[Short problem] Reproduce, word for word, the stretch of the passage on envy and the ego that lies between "Similarly, if you" and "destructive self loathing.", inclusive.

[Provided text]
|---|

4) You are centered in the ego

If you want good things to happen to you, how easy is it to reap joy from someone's else's state of fulfillment? It should be, if you have learned to tame the ego which often tends to marinate in selfishness.

You may find that the perfect antidote to envy is appreciation and gratitude. When you compare yourself to someone and feel a sense of jealousy rising within you, go ahead and congratulate them. Acknowledge their joy and their accomplishments, maybe challenge yourself to commend them, show them your support. If done with authenticity, this will instantly transform and immerse you in a state of bliss. As you are reading this on your gadget of choice, chances are that you already have so much to be grateful for. Never lose sight of that.

Similarly, if you have the need to feel better than others to validate yourself, you are also living under the command of the ego. While comparing yourself with others with the intent of improving yourself may not be a bad idea and can often be beneficial, the moment your self worth gets in the equation, there's trouble. It then becomes a slippery slope down to the misery of either short-lived superiority or destructive self loathing.

Separate your worth from your achievements or your performances. Stop deriving your esteem from how you look or what your finances have to say. When you unconditionally validate and love yourself, your need to 'have' or 'become' cease to rule your life. You will then be living beyond the ego where you will not suffer the pain of comparison there, be it fleeting euphoria or lasting depression.

By allowing yourself to be just who you are and where you are while at the same time extending that freedom to others, you'd have cured yourself from the comparison bug.

"When you go out into the woods, and you look at trees, you see all these different trees. And some of them are bent, and some of them are straight, and some of them are evergreens, and some of them are whatever. And you look at the tree and you allow it. You see why it is the way it is. You sort of understand that it didn't get enough light, and so it turned that way. And you don't get all emotional about it. You just allow it. You appreciate the tree. The minute you get near humans, you lose all that. And you are constantly saying 'You are too this, or I'm too this.' That judgment mind comes in. And so I practice turning people into trees. Which means appreciating them just the way they are." - Ram Dass.

|---|

[Provided data]
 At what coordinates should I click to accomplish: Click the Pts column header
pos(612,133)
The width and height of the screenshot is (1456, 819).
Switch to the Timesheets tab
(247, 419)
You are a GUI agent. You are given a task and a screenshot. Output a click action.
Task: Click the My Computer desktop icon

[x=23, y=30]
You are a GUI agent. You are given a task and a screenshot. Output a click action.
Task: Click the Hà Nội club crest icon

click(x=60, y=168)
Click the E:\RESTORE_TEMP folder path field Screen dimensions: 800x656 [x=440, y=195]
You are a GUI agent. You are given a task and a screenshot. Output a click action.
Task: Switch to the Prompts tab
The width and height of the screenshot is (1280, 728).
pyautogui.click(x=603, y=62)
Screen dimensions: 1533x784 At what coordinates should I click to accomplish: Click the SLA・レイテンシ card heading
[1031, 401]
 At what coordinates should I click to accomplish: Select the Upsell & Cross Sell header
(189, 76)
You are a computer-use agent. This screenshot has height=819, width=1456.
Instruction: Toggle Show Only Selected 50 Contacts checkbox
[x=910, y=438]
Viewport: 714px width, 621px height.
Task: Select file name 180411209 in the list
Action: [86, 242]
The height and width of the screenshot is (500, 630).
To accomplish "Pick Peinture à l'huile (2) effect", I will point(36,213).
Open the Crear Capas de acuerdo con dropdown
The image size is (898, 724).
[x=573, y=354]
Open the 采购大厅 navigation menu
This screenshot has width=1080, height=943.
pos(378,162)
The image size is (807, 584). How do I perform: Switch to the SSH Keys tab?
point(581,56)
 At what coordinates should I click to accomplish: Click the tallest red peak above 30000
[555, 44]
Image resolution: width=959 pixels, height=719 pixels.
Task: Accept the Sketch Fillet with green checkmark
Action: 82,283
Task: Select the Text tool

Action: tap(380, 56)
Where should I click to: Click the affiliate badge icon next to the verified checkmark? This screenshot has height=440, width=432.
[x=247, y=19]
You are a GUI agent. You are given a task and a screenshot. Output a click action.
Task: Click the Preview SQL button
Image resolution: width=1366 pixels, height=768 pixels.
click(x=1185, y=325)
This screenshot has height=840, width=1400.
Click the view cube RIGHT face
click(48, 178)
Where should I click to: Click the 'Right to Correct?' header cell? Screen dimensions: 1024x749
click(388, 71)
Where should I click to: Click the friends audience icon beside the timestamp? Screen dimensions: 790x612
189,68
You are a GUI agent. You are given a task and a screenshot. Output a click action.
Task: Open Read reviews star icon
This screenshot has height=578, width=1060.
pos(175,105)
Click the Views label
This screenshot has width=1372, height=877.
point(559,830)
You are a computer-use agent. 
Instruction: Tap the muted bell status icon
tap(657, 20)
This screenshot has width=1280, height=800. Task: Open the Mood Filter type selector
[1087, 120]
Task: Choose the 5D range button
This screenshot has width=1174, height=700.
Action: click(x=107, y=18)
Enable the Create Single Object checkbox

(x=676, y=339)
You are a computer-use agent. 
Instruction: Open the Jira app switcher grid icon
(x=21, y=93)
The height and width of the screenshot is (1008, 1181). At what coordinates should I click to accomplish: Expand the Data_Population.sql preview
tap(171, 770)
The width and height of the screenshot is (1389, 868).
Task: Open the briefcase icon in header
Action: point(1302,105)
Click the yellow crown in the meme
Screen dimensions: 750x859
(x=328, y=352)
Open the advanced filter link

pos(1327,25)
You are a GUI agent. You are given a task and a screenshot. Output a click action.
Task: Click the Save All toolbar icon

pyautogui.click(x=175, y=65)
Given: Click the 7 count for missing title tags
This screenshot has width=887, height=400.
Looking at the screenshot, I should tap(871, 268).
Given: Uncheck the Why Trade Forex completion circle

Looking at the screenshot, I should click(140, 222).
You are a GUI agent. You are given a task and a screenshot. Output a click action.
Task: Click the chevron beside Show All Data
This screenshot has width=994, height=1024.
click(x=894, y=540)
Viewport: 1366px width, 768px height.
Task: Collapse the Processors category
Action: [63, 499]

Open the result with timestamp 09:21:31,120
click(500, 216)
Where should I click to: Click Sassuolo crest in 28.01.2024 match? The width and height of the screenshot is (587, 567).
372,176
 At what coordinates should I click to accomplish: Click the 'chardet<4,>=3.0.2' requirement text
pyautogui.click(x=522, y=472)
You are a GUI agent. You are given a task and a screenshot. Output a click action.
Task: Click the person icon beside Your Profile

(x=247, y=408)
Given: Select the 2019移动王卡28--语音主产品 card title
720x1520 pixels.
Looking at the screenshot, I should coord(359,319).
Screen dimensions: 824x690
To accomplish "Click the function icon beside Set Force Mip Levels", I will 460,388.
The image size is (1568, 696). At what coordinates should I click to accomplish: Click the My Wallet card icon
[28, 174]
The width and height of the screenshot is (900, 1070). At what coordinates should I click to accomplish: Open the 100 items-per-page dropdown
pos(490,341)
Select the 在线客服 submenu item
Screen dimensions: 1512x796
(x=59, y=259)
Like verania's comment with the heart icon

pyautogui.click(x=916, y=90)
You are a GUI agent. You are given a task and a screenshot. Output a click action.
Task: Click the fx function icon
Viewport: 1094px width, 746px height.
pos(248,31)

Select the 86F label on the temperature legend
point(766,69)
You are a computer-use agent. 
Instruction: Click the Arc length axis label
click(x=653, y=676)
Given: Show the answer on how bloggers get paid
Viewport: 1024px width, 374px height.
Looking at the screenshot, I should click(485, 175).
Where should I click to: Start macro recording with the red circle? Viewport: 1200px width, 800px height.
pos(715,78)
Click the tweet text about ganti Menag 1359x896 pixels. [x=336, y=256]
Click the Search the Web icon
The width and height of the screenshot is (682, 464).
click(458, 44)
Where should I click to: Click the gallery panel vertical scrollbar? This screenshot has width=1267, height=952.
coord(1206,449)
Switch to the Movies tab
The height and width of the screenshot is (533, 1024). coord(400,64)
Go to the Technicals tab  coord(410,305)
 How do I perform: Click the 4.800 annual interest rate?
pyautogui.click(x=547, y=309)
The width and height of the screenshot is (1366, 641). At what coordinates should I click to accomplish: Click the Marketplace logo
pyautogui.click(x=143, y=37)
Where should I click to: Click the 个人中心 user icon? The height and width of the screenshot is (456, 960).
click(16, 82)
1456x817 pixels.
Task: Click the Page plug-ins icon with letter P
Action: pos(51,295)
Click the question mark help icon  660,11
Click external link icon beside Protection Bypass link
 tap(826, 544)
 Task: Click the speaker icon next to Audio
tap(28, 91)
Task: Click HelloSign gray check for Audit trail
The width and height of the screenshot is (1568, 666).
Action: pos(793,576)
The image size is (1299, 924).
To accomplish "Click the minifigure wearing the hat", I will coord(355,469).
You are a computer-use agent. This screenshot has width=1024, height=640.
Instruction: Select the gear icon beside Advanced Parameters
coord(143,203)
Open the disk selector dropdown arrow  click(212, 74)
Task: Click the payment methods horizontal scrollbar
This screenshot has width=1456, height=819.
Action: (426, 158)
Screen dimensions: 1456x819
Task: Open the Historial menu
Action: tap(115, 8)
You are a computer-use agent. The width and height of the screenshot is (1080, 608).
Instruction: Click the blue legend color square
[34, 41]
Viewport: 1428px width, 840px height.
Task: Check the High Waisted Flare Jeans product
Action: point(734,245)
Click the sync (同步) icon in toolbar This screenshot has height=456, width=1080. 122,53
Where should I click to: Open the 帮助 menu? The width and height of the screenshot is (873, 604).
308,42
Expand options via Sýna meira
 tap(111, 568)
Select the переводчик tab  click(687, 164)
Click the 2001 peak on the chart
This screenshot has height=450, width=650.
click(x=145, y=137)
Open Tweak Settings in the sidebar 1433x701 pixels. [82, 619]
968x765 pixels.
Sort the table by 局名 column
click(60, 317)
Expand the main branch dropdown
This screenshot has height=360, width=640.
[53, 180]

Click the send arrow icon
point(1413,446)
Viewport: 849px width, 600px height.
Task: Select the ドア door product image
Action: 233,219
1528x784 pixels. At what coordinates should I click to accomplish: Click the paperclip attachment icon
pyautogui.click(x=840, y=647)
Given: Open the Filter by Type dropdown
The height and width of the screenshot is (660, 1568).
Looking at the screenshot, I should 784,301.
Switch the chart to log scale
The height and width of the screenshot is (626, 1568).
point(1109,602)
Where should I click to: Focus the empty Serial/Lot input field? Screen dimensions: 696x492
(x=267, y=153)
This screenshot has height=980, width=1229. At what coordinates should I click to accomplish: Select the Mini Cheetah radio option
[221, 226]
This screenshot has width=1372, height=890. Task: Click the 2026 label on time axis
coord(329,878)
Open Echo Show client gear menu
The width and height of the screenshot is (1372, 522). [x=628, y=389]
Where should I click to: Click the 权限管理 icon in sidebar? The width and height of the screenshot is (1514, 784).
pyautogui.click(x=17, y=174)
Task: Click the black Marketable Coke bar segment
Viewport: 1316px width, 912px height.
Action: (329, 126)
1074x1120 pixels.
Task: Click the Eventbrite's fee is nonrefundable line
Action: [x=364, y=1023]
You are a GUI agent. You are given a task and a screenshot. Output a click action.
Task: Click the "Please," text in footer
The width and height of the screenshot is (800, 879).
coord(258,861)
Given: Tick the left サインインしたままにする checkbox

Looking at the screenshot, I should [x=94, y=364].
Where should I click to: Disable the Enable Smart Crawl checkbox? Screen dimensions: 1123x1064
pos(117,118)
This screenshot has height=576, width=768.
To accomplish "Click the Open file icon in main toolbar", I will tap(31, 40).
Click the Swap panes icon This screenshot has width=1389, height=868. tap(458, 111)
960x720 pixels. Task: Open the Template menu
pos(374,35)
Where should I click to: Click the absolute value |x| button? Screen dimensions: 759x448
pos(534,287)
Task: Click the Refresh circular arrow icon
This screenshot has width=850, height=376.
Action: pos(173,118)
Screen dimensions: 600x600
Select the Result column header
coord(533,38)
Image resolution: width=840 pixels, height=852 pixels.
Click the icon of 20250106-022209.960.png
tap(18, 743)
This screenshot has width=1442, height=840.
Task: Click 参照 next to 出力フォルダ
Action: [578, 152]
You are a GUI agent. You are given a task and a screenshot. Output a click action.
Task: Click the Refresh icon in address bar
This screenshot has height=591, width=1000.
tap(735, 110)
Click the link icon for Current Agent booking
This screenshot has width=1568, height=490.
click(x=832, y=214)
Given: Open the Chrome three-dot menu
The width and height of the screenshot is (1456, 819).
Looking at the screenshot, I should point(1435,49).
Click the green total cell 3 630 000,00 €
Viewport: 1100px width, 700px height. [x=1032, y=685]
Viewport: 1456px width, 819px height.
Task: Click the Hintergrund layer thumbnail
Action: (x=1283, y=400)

|---|

[Answer to the task]
Similarly, if you have the need to feel better than others to validate yourself, you are also living under the command of the ego. While comparing yourself with others with the intent of improving yourself may not be a bad idea and can often be beneficial, the moment your self worth gets in the equation, there's trouble. It then becomes a slippery slope down to the misery of either short-lived superiority or destructive self loathing.